允许用于脂质组学研究的全面解决方案的脂质筛选平台的制作方法

相关申请案的交叉参考

本申请案主张2015年2月6日提出申请的序列号为62/113,290的美国临时专利申请案的权益，所述美国临时专利申请案的内容以全文引用的方式并入本文中。

本文中的教示涉及高场非对称波形离子质谱分析(faims)或微分迁移率光谱测定(dms)。更特定来说，本文中的教示涉及用于使用faims或dms装置对脂质进行定量的系统及方法。

背景技术：

脂质为天然有机分子。其一般表征为在水中不溶解且可由有机溶剂溶解。脂质富含于许多不同类型的动物样本或基质(包含但不限于血浆、心脏、肝脏、大脑、肌肉、全血、尿及细胞)中。脂质还富含于其它类型的样本或基质(包含但不限于牛奶、食用油及肉类)中。举例来说，识别且量化动物基质中的脂质在识别且治疗疾病时可为有用的。识别且量化例如食物基质的其它基质中的脂质在检验那些基质的完整性或安全性时可为有用的。不幸地是，当前不存在用于在合理时间量内识别且量化存在于特定基质中的所有脂质的单个系统或方法。

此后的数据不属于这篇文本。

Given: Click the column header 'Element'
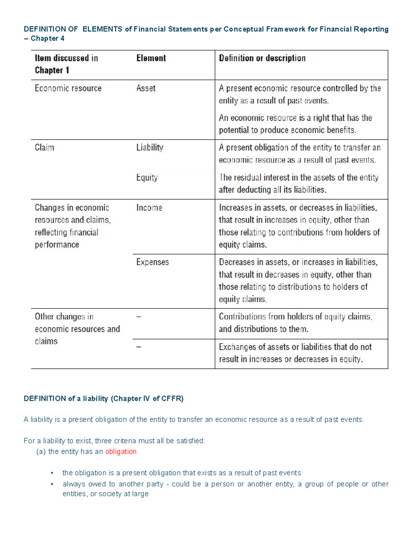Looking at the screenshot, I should (151, 58).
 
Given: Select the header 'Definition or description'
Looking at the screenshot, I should (262, 58).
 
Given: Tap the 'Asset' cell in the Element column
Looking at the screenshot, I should (146, 88).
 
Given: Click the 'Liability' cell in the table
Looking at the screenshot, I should (150, 148).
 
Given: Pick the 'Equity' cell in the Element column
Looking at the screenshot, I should (147, 177).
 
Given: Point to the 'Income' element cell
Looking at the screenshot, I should (149, 208).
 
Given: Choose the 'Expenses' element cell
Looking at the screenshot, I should (152, 262).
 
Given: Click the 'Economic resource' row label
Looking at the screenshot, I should (68, 88).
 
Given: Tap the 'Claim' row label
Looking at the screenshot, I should (44, 148).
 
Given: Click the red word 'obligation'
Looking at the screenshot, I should (121, 451).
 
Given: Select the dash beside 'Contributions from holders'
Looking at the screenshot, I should (139, 317).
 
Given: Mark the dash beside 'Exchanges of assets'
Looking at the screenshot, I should (139, 347).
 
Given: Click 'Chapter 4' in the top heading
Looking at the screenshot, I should (47, 39).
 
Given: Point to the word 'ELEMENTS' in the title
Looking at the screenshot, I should (102, 29).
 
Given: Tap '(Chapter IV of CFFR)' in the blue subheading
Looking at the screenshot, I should (147, 399).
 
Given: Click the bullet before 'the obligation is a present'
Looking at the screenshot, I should (52, 473).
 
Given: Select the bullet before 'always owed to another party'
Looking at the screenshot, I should (52, 484).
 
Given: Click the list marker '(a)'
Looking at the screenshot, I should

串联质谱为用于对样本基质中的化合物或分子既进行识别又进行量化或定量的方法。在串联质谱仪中，在质量过滤器中选择前体离子，使前体离子碎裂，且在质量分析器中分析产物离子。选择前体离子、使前体离子碎裂且通过质荷比(m/z)分析所得产物离子的整个过程称为串联质谱、质朴分析/质谱分析(ms/ms)或ms/ms扫描。从ms/ms产生的产物离子强度或光谱可用于识别样本中的化合物(前体离子)，且一或多个产物离子的强度可用于对存在于样本中的化合物的量进行定量。

信息相依分析(ida)为灵活串联质谱方法，其中用户可规定用于在将样本引入到串联质谱仪中时执行ms/ms的准则。举例来说，在ida方法中，执行前体离子或质谱分析(ms)调查扫描以产生前体离子峰值列表。用户可选择用以针对峰值列表上的前体离子的子集过滤峰值列表的准则。接着对前体离子的子集中的每一前体离子执行ms/ms。针对每一前体离子产生产物离子强度或光谱。在将样本引入到串联质谱仪中时对前体离子子集中的前体离子重复地执行ms/ms。举例来说，通过注入或色谱运行将样本引入到串联质谱仪的离子源。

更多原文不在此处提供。